Wow Sher, it was almost physically painful to read this post because you write so evocatively I can FEEL your pain. This post is almost a how-to on how to be kind and the power each of us have to give that level of kindness. May I live up to this level each and everytime I encounter someone with a cane. Thanks for making us all more aware. Lastly, rely more on your wonderful church family! They would love to help you and see you as much as possible. Take care, Sher.

Sher said...

@Karen: I'm sorry you were so affected by this post that you were almost in pain!

That was my goal in sharing how life can be when a person has trouble getting around. Unless you've been in that situation, you don't really have the awareness of what it's like. I've always tried to be helpful to people like me--but now I am dependent on others' kindness.
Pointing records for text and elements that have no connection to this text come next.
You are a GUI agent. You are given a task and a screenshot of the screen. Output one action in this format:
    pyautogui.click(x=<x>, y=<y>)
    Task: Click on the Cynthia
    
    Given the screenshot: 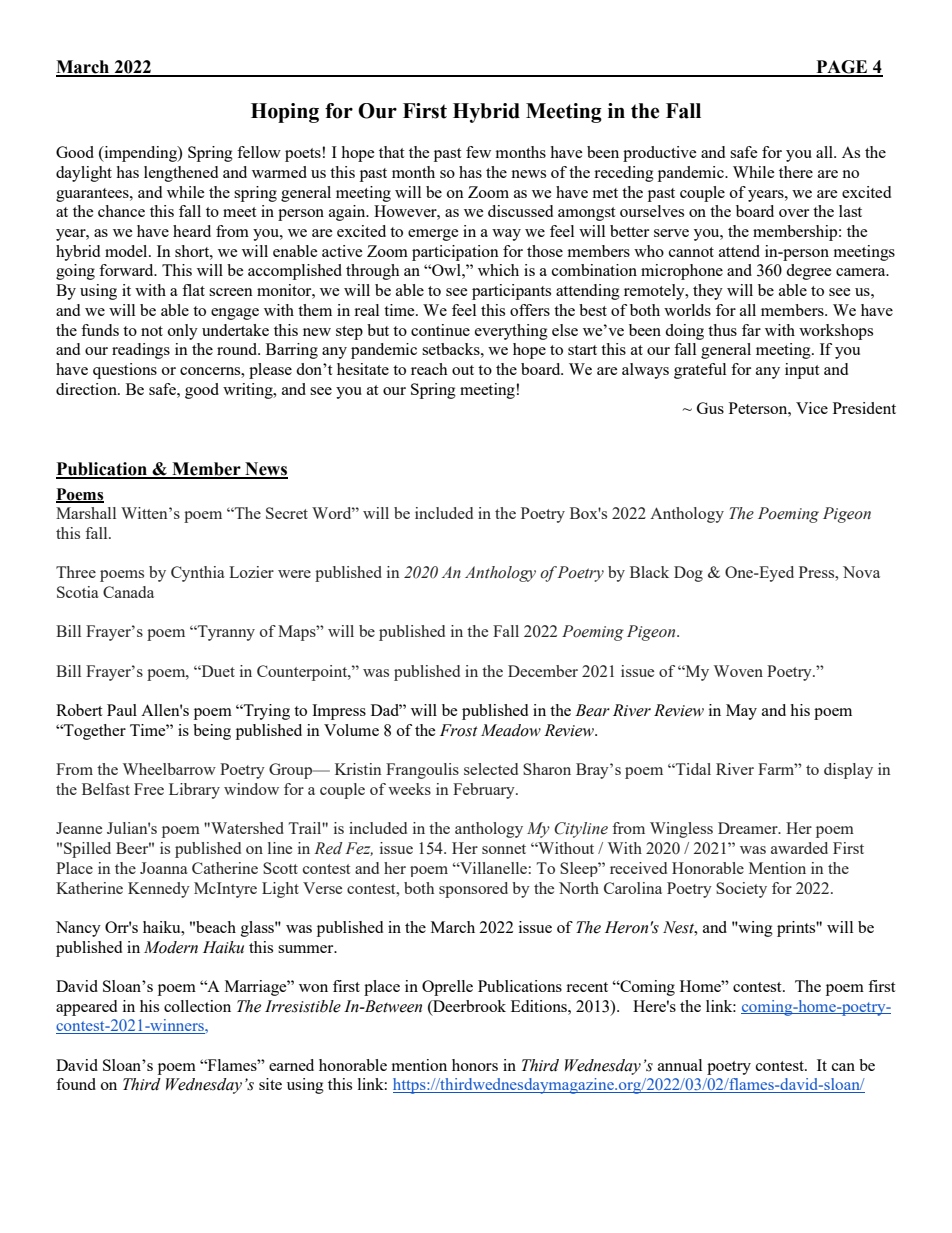 What is the action you would take?
    pyautogui.click(x=198, y=574)
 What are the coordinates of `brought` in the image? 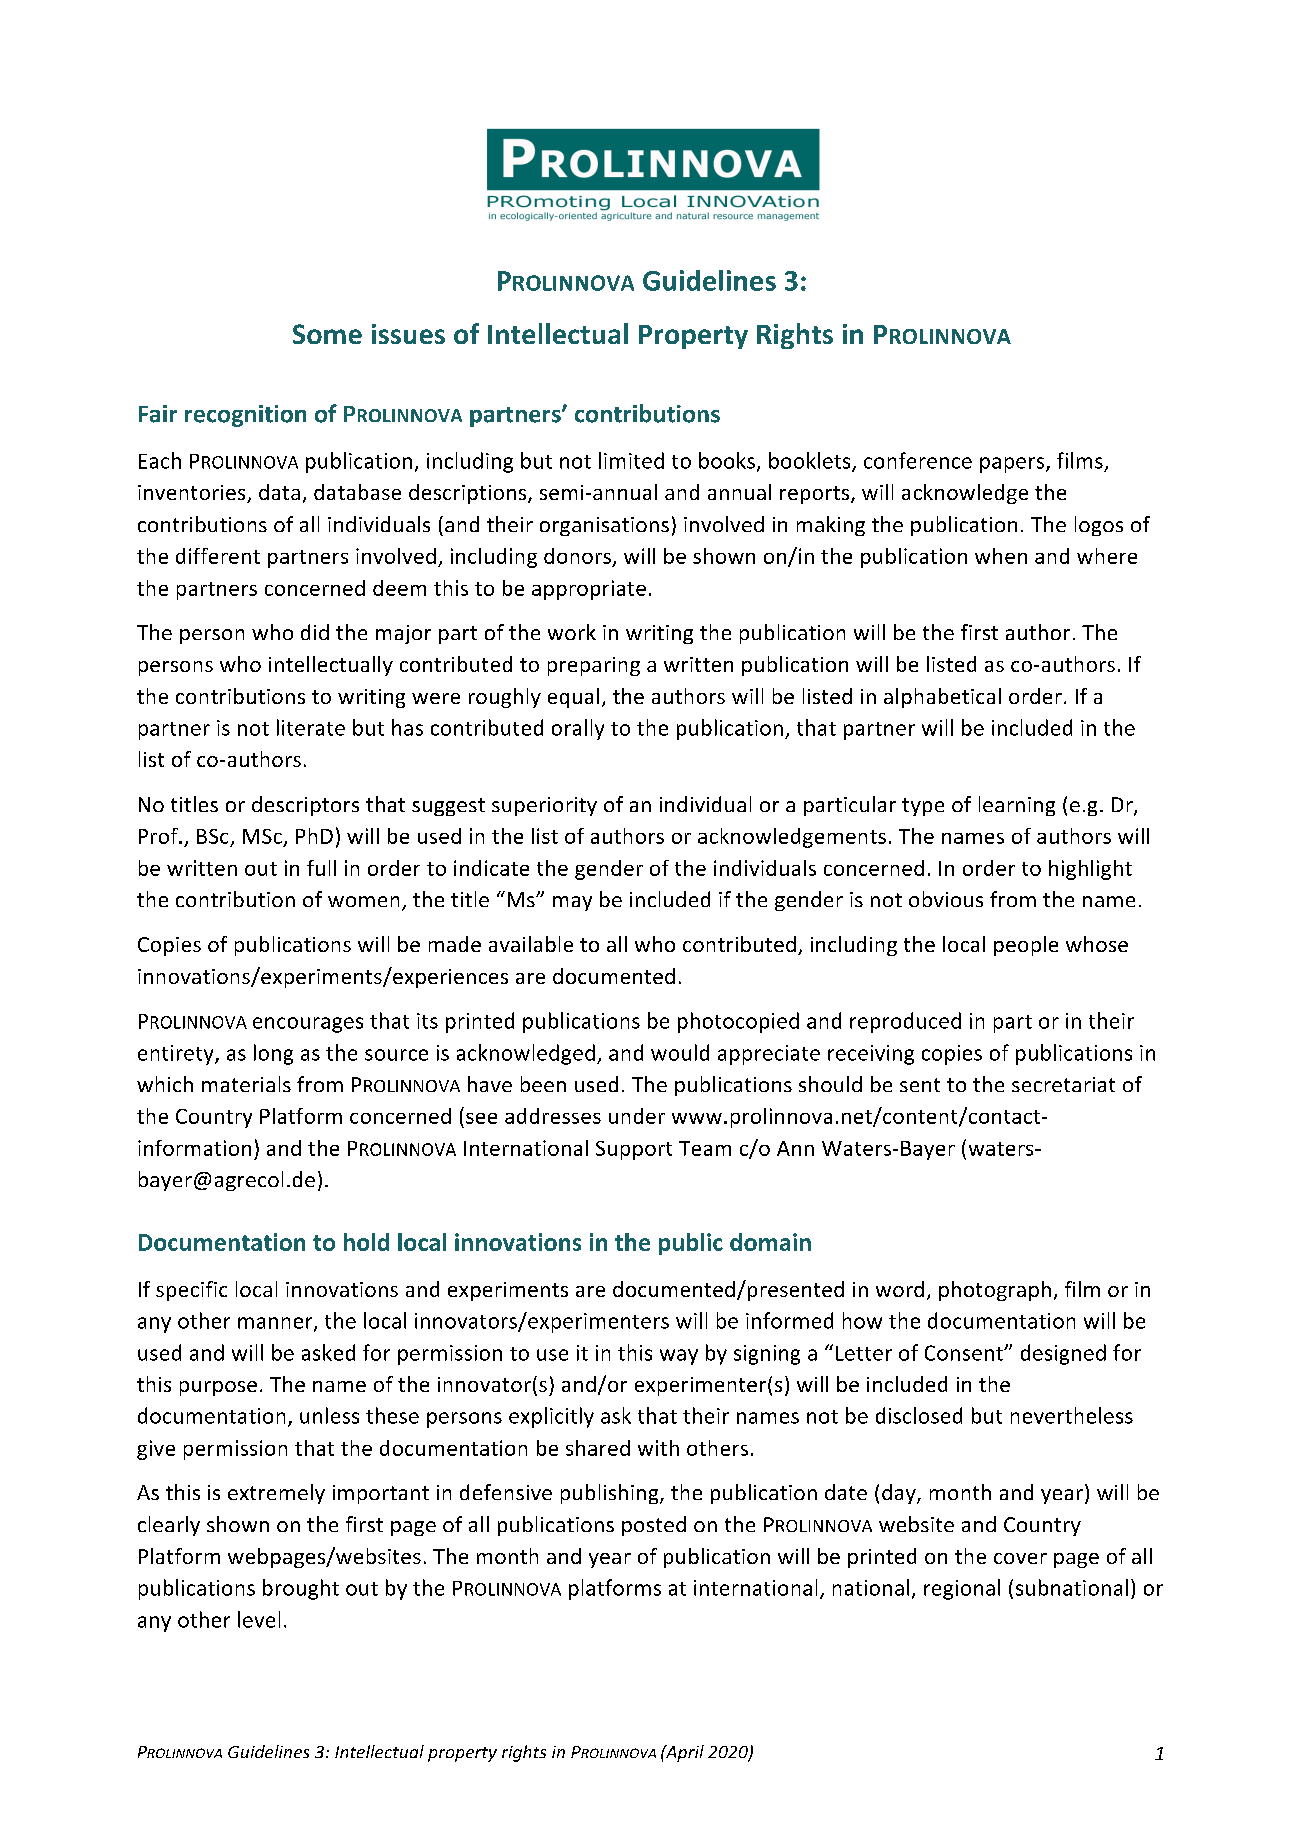 It's located at (301, 1589).
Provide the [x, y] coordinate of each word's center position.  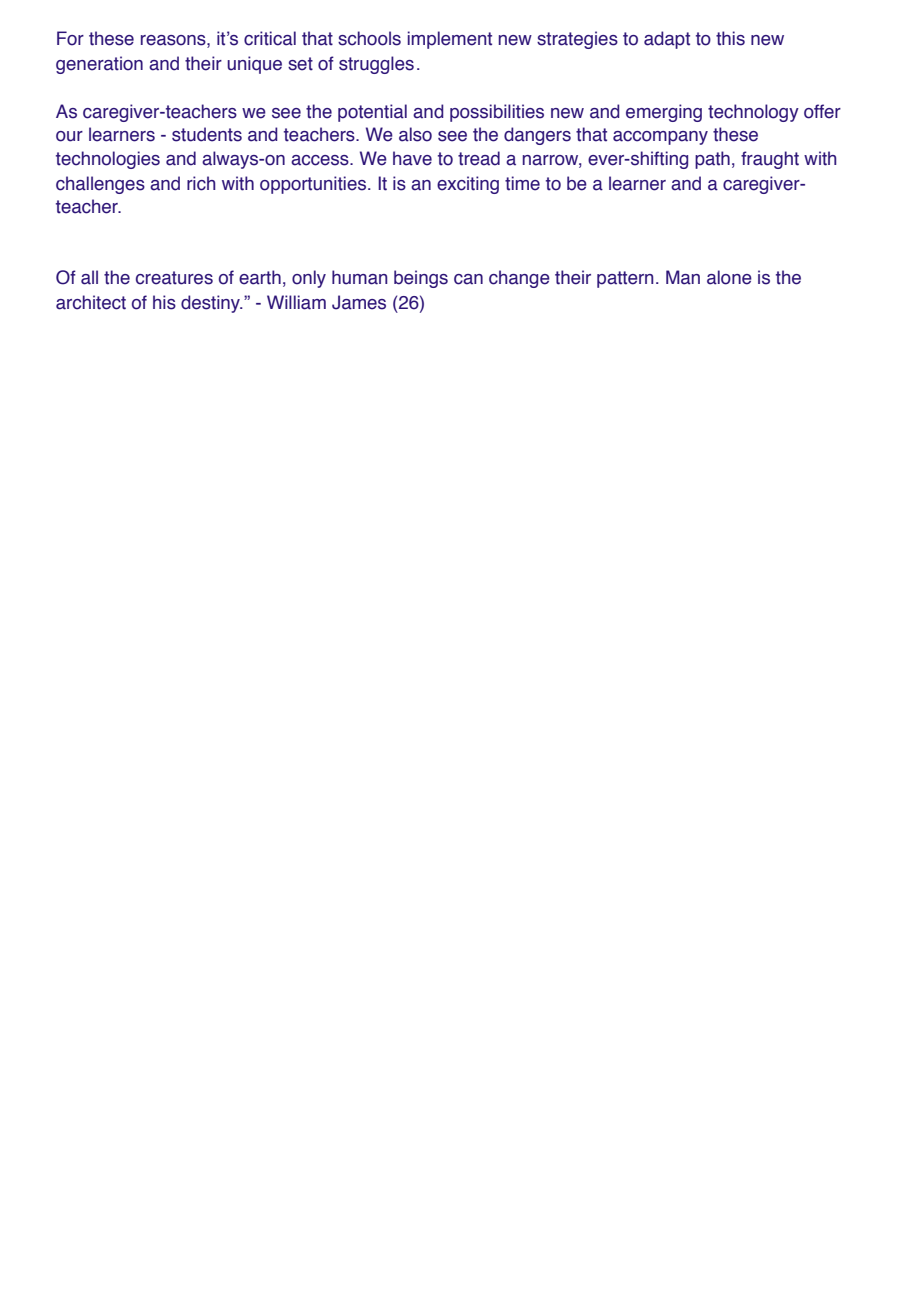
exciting [468, 185]
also [415, 134]
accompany [660, 138]
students [207, 134]
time [522, 183]
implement [450, 40]
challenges [100, 185]
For [70, 38]
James [359, 302]
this [730, 38]
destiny [212, 304]
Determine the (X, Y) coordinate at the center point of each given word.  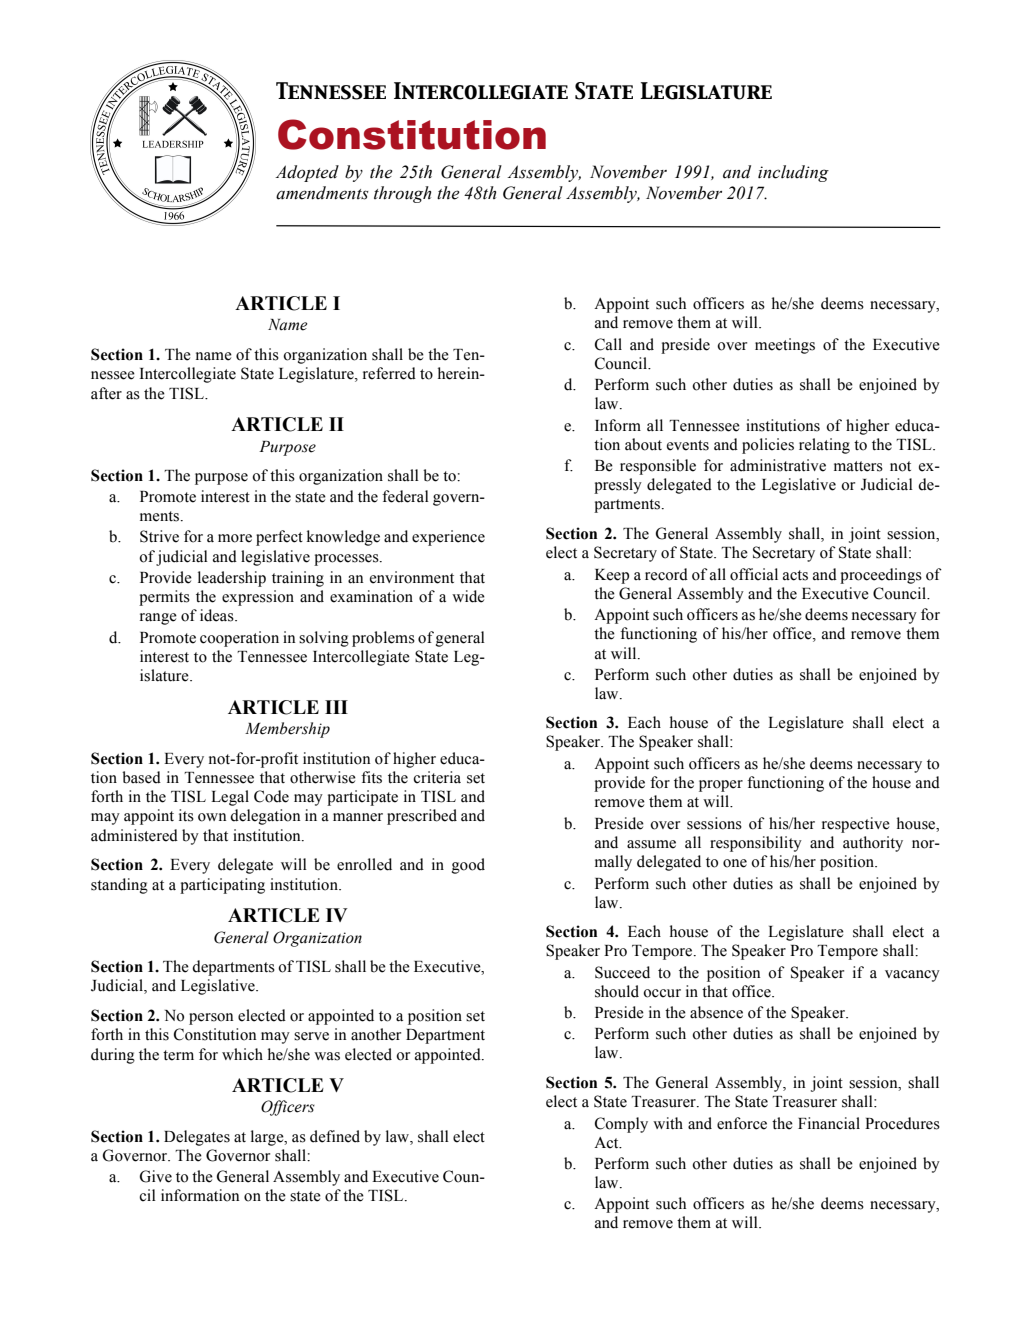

This is quite a role reversal for me. But I must say, most people here have been very kind and helpful.

I wanted this post to say thank you to them all, and let people know that Czech people are really not so cold and standoffish as they are sometimes portrayed.

You caught my other goal--raising awareness of what it's like for people who have canes and movement issues.

Fortunately, I'm still able to get around most of the time, I carry my own groceries (not the very heavy loads I used to carry), and do my housework, etc. My disability is light compared to so many others. My pain level is very high (7 out of 10), and am hoping that will come down soon. Even so, I'm trying to keep doing things as much as possible. I'm stubborn, but when I need help, I do ask for it. And I will not hesitate to reach out to my church family when I really need help.

You have a great day, Karen,
Sher :0) said...

Hi Sher,

A very brave post, though I expect it was quite theraputic for you to write it. Well done for getting out & about & meeting people rather than staying at home all the time. And as Karen suggests, don't be afraid to ask for help & support from your Church friends.

Sher said... Thank you! Actually, it was a very therapeutic post to write. Being able to talk about my situation openly does help me to keep perspective and to avoid bottling up all the thoughts, feelings and frustrations that I'm dealing with.

I will definitely reach out to our church family when I need help. I am a bit stubborn in this way. For me, it is important to do as much as I'm able to do and stay independent as much as possible. I hate being a burden to others. Also, staying as active as possible is better for health and keeping a better mindset.

However, when I really do need help, I ask for it...and will surely do so when I need it. I'm very thankful to have a church family to turn to for help.